La laïcité telle qu’elle était comprise dans les années 1880-1900 par les politiques excluait toute référence à la religion dans la vie publique. La révision constitutionnelle de 1884 a mis fin à l’usage, hérité de précédents régimes, de prières publiques à l’ouverture des sessions pour implorer la bénédiction divine sur les travaux des assemblées. Le nom de Dieu ne sera plus prononcé dans les enceintes parlementaires et les politiques s’abstiendront de le citer : cette exclusion tacite est une caractéristique de notre culture politique et une singularité de la laïcité française. C’est probablement cette particularité qui a conduit en 2001 le Premier ministre, lors des discussions sur un projet de préambule pour la Charte européenne des droits fondamentaux, à objecter que la laïcité interdisait à un gouvernement français d’accepter une rédaction qui inclurait le mot religieux.

La politique de laïcisation méthodiquement poursuivie par les républicains dans les années 1880-1900 s’en est prise aux emblèmes religieux et a conduit au retrait des crucifix de tous les lieux publics, mairies, écoles, hôpitaux, cimetières. La déposition de ces objets qui revêtaient à leurs yeux un caractère sacré fut ressentie par les catholiques comme une apostasie. Les auteurs de ces dispositions rétorquaient que la neutralité de l’État et l’absence d’unité religieuse interdisaient à une religion parmi d’autres d’imposer à ceux qui ne la partageaient pas la vue des signes emblématiques de sa propre foi. Ce débat qu’on pouvait croire réglé ou archaïque a connu depuis une quinzaine d’années un regain d’actualité, et des passions qu’on pensait éteintes se sont ranimées : cette fois le christianisme et ses symboles n’étaient plus directement en cause mais l’islam, à propos du port par des jeunes filles musulmanes du voile ou du foulard islamique. Le débat impliquait assurément d’autres considérations que religieuses, mais il est aussi une résurgence de la vieille controverse et la loi du 15 mars 2004 qui prohibe tous signes religieux ostensibles dans les locaux scolaires s’inscrit bien dans le droit fil de la législation républicaine des années 1880.

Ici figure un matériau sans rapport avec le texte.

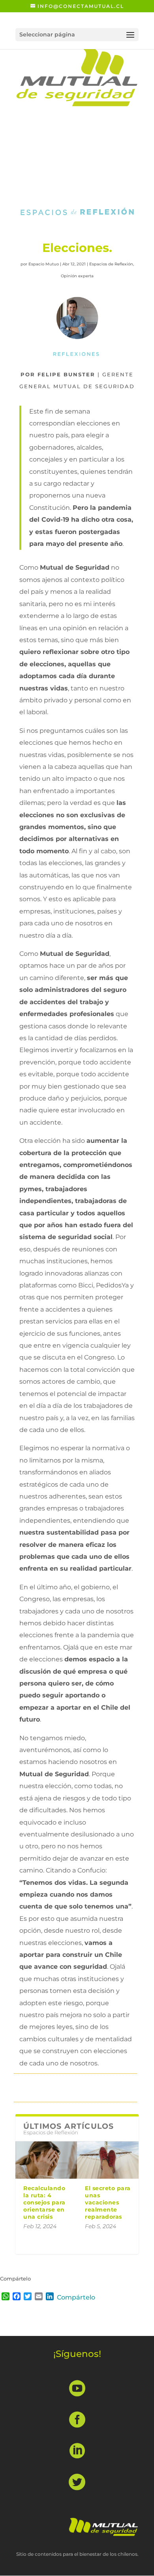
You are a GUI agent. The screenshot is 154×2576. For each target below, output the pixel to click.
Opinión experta (77, 275)
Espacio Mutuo (43, 264)
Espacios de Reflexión (111, 264)
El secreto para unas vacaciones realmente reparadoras (108, 2203)
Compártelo (76, 2297)
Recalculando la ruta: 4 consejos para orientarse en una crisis (44, 2203)
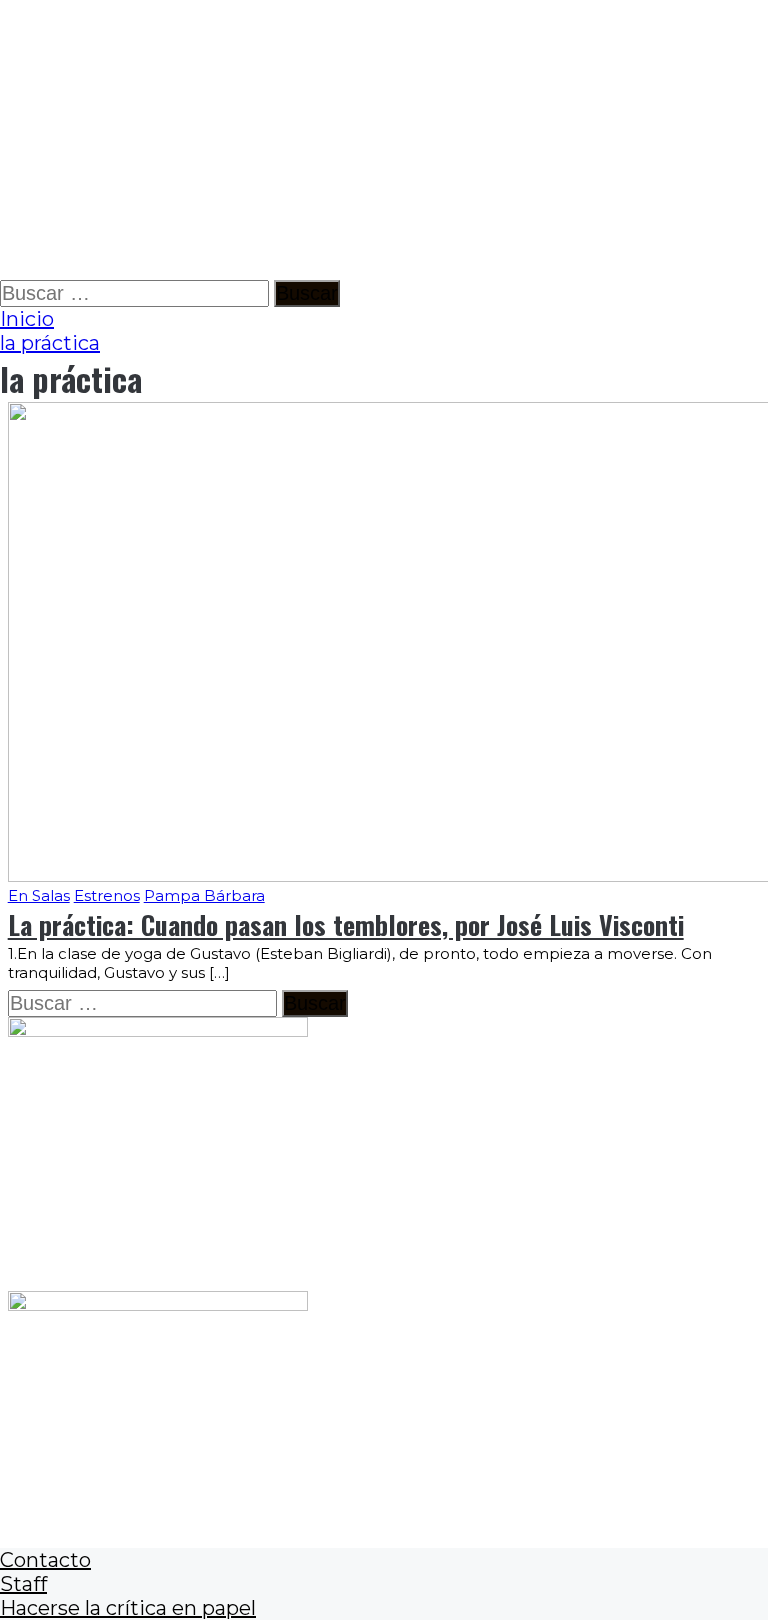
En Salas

Dans le même temps s’est effectuée une autre séparation, de plus grande portée historique, plus lourde aussi de conséquences, et qui a somme toute davantage compté que beaucoup d’autres aspects pour la sécularisation de la société française : la dissociation entre l’enseignement moral de l’Église et la loi civile. De tout temps, la législation s’inspirait de l’enseignement dispensé par le magistère ecclésial ; les codes, civil ou pénal, étaient la transcription séculière des préceptes et prescriptions de l’Église. Ainsi, celle-ci professait le caractère indissoluble du mariage : en conséquence la société n’autorisait pas le divorce. Les révolutionnaires en 1792 avaient ébranlé ce système en substituant à la définition théologique du mariage comme sacrement institué par Dieu et dont l’Église avait mission de préserver la sainteté, la notion juridique d’un contrat auquel les partenaires étaient libres de mettre fin comme ils l’avaient eux-mêmes institué d’un commun accord. La Restauration avait abrogé cette possibilité. En rétablissant en 1884 le droit de divorcer pour les époux, la majorité politique ouvrait dans le système juridique et les valeurs auxquelles il se réfère une brèche qui, loin de se refermer, ne fera que s’agrandir. Le législateur n’aura plus pour référence indiscutée la tradition morale inspirée du christianisme ; la législation s’en écartera sur plus d’un point – en particulier sur la vie en couple et la sexualité – des prescriptions de l’Église. La divergence devient manifeste avec la légalisation en 1967 de la contraception effectuée par d’autres voies que celles réputées naturelles par l’Église. Davantage encore avec la décriminalisation de l’avortement en 1975. Et plus récemment avec les mesures effaçant toute différence entre homo – et hétérosexuels, notamment l’instauration de formes d’association se rapprochant du mariage. De toutes les séparations effectuées sous l’inspiration de la laïcité, aucune n’a autant précipité l’évolution qui sécularise la société : elle ne bouscule pas seulement les normes morales des conduites individuelles, elle remet en question l’anthropologie que l’Europe déduisait depuis des siècles de la révélation chrétienne sous l’autorité de l’institution ecclésiale. 

 

René RÉMOND, L’invention de la laïcité de 1789 à demain, Bayard, 2005, pp. 51-54.